Local school trustees received $38,000 for the property and construction of Macdonald Consolidated School. The building was designed by George M. Miller who headed one of the busiest agricultural firms in Toronto at the turn of the century. A native of Port Hope, Ontario, Miller began practising in Toronto as an architect in 1885. He designed many churches and public buildings throughout Ontario during his long career, his most notable accomplishment being the Lillian Massey Food Sciences Building at the University of Toronto (1908–12). He was also involved in the designs for Massey Hall as part of the numbers projects he worked on for the Massey family. His connection with the University of Guelph campus began in 1901 when his firm was contracted to design the Massey Library, and following this, Macdonald Institute. Both buildings are imposing and noteworthy for their stylistic eclecticism and rich terracotta colouration.

Unfortunately, the amount provided by the fund for the construction of Macdonald Consolidated School was not sufficient to allow the construction of a building of similar stature. In planning the new school, the trustees had underestimated costs and consequently had to cut corners. Design changes made without Sir William's knowledge resulted in a plain building with a utilitarian façade and simple peak-roofed porch over the front entrance. He was so enraged on opening day in 1904 that he refused to leave his carriage. Two hours later he boarded a train and never again returned to Guelph.
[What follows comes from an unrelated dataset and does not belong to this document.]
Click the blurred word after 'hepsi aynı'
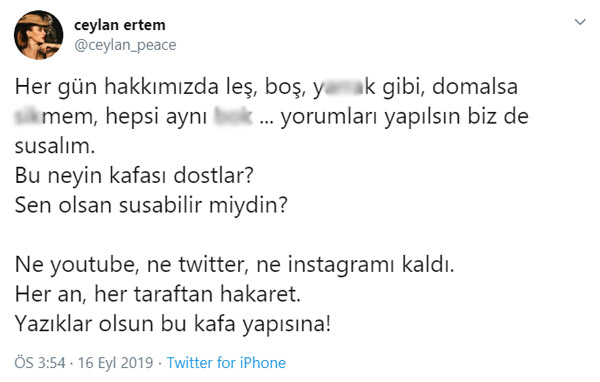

A few years later, the school trustees raised enough money to embellish the façade with a neo-classical wooden porch that boasted Doric columns and the school's name proudly inscribed across the front. Since then, the exterior of the building has remained the same.

The school was constructed of brick on a dressed stone foundation. The basement contained four large lunch and playrooms and on the first floor there were classrooms, a manual training room and a ladies' waiting room. Additional classrooms were on the second floor plus a laboratory for chemistry and nature study, domestic science room and principal's office. An assembly hall to seat 200 with stage and dressing rooms was on the third floor. The grounds contained a large garden, with individual plots for each student, a class plot and plots devoted to experimental work.

At the time of opening in November 1904, four school sections to the north and south of the school had agreed to consolidate. A fifth section was admitted to the consolidation a few months later. The staff consisted of the principal, Mr. Hodson, and three teachers; the enrollment totaled 175. The school was managed by a board of fifteen – three from each section, and trustees' meetings were held monthly.

Rural pupils attending Macdonald Consolidated were transported to school in six horse-drawn vans, while those in town came by street car. During its early years, the school was noted for its nature garden, the produce of which was canned and bottled in the domestic science classes. Much of the produce helped to provide the hot lunches which were another distinctive feature of the school.

The course of study covered regular public school subjects and some high school work, in addition to manual training, domestic science, agriculture, music, drawing and watercolours.

Classes at Macdonald Consolidated were frequently used for practice teaching throughout the period when a normal school program was offered at the Macdonald Institute. Students would come to the school to teach various forms of domestic science, such as cooking and sewing. A similar liaison was held with the Ontario Agricultural College – while the girls were being trained in home economics, the boys would receive lessons in manual training from male instructors from the college.